_WHAT THE TASK ASKS_: Going line by line through the entries, count those containing "computer" and state only the result.

==============================

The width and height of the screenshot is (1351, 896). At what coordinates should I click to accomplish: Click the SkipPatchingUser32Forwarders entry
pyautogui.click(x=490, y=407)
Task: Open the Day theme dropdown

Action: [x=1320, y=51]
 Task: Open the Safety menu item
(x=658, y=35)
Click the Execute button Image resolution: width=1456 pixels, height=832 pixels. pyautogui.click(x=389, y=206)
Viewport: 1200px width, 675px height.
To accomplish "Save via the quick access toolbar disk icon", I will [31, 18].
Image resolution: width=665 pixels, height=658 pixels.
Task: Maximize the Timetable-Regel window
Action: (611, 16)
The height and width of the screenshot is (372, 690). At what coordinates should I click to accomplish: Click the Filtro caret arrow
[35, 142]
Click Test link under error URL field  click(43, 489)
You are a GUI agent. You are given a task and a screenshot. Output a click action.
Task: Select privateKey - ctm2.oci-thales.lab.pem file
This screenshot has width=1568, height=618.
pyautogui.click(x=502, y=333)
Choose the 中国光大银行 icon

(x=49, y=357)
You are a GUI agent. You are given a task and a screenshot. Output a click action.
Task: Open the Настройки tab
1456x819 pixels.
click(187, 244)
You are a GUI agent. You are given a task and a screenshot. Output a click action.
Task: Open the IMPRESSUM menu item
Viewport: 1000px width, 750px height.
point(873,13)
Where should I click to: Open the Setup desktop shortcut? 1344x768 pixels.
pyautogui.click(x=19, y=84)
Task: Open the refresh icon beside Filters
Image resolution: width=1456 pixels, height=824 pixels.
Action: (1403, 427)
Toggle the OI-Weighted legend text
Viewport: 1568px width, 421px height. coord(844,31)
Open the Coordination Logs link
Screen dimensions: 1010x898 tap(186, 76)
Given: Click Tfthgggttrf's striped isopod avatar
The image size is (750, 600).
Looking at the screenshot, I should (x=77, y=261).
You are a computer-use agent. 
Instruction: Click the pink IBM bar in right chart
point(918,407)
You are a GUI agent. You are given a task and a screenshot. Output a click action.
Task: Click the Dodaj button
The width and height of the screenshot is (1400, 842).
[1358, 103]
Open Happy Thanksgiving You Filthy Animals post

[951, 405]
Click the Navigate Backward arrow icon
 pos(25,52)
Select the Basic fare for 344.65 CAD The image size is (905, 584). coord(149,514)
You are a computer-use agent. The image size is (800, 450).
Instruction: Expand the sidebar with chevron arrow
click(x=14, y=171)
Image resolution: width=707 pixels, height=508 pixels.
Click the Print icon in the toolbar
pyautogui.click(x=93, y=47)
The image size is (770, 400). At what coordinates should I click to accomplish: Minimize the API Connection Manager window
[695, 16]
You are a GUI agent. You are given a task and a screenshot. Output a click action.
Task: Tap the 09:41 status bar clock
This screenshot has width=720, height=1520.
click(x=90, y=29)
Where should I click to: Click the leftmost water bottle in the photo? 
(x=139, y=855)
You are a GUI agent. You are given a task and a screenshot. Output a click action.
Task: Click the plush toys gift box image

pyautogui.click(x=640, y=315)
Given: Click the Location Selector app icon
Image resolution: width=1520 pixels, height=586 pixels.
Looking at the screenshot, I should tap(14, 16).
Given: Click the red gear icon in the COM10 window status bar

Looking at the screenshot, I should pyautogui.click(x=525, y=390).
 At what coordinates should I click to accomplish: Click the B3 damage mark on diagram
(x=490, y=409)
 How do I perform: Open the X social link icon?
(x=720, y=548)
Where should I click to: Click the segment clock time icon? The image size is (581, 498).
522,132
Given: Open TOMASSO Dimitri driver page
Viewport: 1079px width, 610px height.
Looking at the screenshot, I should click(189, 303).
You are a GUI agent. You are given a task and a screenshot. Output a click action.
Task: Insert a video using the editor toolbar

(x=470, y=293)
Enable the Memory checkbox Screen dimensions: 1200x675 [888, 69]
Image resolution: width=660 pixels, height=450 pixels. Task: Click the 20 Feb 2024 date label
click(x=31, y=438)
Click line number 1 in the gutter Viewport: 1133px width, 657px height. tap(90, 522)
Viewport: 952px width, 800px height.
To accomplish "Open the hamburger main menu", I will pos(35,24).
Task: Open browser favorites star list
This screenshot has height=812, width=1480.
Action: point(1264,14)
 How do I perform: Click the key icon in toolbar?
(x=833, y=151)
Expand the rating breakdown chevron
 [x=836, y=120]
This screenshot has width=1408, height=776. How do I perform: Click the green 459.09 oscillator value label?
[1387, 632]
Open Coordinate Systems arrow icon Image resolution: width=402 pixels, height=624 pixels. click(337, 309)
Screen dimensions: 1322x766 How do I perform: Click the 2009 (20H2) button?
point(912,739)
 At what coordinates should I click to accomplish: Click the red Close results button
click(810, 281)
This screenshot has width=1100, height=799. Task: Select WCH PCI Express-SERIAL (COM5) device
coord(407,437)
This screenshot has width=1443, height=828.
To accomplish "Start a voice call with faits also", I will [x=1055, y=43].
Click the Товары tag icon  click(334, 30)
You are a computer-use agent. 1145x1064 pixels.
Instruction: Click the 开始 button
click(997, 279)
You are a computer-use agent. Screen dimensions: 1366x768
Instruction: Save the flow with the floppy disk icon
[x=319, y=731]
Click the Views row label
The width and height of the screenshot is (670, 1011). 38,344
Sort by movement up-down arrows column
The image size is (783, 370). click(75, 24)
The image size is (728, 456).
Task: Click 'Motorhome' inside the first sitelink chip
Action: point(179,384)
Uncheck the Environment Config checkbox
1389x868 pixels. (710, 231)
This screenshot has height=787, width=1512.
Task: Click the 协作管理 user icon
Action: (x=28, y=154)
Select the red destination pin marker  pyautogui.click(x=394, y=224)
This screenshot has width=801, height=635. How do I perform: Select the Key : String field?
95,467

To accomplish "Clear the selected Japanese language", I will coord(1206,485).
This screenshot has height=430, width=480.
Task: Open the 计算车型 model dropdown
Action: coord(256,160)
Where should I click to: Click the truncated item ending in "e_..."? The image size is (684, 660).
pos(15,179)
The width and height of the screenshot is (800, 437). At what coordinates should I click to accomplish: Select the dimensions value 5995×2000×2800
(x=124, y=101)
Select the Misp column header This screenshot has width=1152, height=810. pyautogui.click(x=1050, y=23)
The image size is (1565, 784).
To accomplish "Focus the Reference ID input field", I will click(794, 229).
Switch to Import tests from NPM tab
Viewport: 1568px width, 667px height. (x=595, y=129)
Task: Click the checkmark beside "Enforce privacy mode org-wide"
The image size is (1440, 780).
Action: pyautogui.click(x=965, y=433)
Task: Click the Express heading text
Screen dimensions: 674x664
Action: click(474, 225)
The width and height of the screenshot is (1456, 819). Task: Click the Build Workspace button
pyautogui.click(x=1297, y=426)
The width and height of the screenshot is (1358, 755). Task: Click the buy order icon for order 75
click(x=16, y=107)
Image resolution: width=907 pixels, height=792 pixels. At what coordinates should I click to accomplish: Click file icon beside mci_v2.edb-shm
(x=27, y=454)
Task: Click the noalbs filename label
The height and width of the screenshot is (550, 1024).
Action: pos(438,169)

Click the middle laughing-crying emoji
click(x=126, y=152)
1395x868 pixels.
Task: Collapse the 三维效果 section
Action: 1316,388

==============================

_EXERCISE OUTPUT_: 4